In a disappointing tourney, Bryans worth rooting for
Posted: Monday July 10, 2006 12:34PM; Updated: Monday July 10, 2006 4:06PM
Bob (right) and Mike Bryan celebrate a winner during their Wimbledon championship match.
Paul Cole/Getty Images
I realize Wimbledon was a huge disappointment for American tennis fans, since there were no American singles quarterfinalists for the first time in almost a century.
However, there are two American players celebrating their Wimbledon fortnight today, and, not surprisingly, they are the often overlooked and underappreciated doubles champions, Bob and Mike Bryan.
On Saturday the Bryans completed the career doubles Slam with a four-set victory over Fabrice Santoro and Nenad Zimonjic, becoming only the third team to accomplish the feat in the Open era. They joined Australian greats Todd Woodbridge and Mark Woodforde and the Dutch tandem of Paul Haarhuis and Jacco Eltingh.
While doubles is still the redheaded stepchild of professional tennis, this might be a good time to embrace the talented, entertaining twins from Camarillo, Calif.
The first time I encountered the Bryans was in San Diego, where we were all competing in the Boys' 12-and-under National Championships. They were always a package deal, identical in every way except for their dominant hands and Mike's trademark mole. They were born and bred tennis players, offspring of a professional tennis mother and a tennis-teaching, tennis-breathing enthusiast for a father.
The twins were always going to make a living playing tennis, and doubles was going to be their specialty. Throughout juniors they were developing skills that would enable them to stand exactly where they were Saturday afternoon: On Centre Court at Wimbledon with the doubles championship trophy above their heads.
I have vivid memories of the twins practicing doubles-specific drills, such as quick volley exchanges to build their reflexes, and perfecting their half-court skills. They often sacrificed singles development and individual glory to maximize their shared opportunities.

- [PROBLEMS AND TASKS]:
**1.** Do these statements agree with the article on the Bryan twins? Answer yes or no for each, and quote the words from the article that decide it. (a) The Bryans beat Fabrice Santoro and Nenad Zimonjic in four sets. (b) The Bryans were the second team in the Open era to complete the career doubles Slam. (c) The twins differ in their dominant hands.
**2.** Return the part of the article on the Bryan twins between "Paul Cole/Getty Images" and "from Camarillo, Calif.", inclusive.
**3.** Resume the article on the Bryan twins, starting after its last sentence.

- [SUPPLIED RECORDS]:
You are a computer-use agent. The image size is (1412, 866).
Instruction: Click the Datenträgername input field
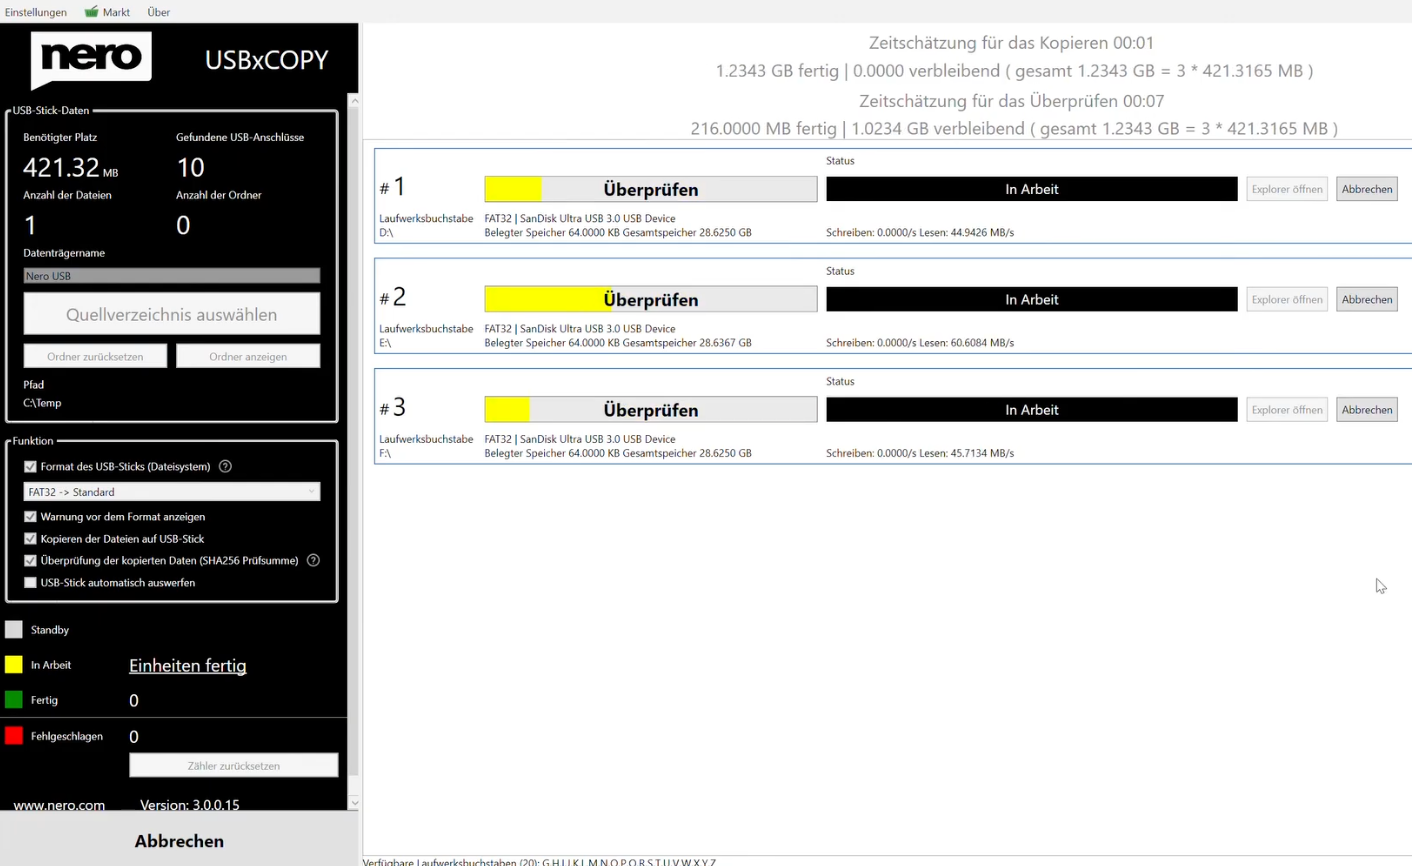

--

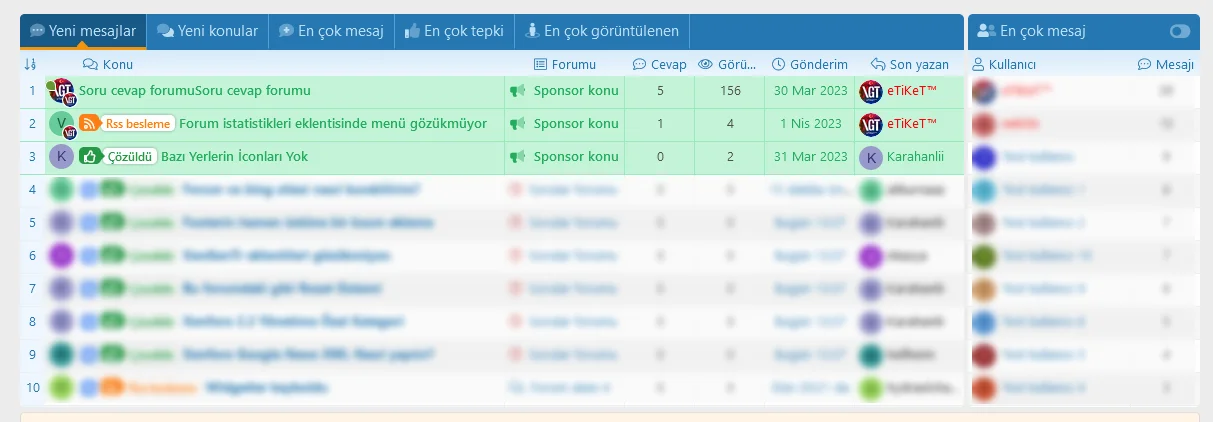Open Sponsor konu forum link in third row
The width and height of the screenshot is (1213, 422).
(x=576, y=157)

- [RESPONSE LIST]:
**1.**
(a) Yes: "with a four-set victory over Fabrice Santoro and Nenad Zimonjic"
(b) No: "becoming only the third team to accomplish the feat in the Open era"
(c) Yes: "identical in every way except for their dominant hands and Mike's trademark mole"

**2.**
Paul Cole/Getty Images
I realize Wimbledon was a huge disappointment for American tennis fans, since there were no American singles quarterfinalists for the first time in almost a century.
However, there are two American players celebrating their Wimbledon fortnight today, and, not surprisingly, they are the often overlooked and underappreciated doubles champions, Bob and Mike Bryan.
On Saturday the Bryans completed the career doubles Slam with a four-set victory over Fabrice Santoro and Nenad Zimonjic, becoming only the third team to accomplish the feat in the Open era. They joined Australian greats Todd Woodbridge and Mark Woodforde and the Dutch tandem of Paul Haarhuis and Jacco Eltingh.
While doubles is still the redheaded stepchild of professional tennis, this might be a good time to embrace the talented, entertaining twins from Camarillo, Calif.

**3.**
This is not to say they wouldn't, or couldn't, have had many singles successes between them. I always believed they could have had good singles careers, but it was obvious they preferred having a great doubles career to a good singles one.
One of the things that separates them from other "doubles specialists" is that they are tennis players who chose doubles as their priority, as opposed to many of their competitors, who couldn't make it as professional singles players and turned to doubles to make a living.
The other advantage is less subtle and more genetic. Their communication -- a key in doubles -- is uncanny, and having played together since they could pick up a racket gives the brothers an incredible advantage. It's as if they know what the other is thinking, where he is going to be or where he'll hit the next shot. They move together as a flowing tandem, and no matter how much another doubles team tries to replicate familiarity, they can't match the Bryans' genetic advantage.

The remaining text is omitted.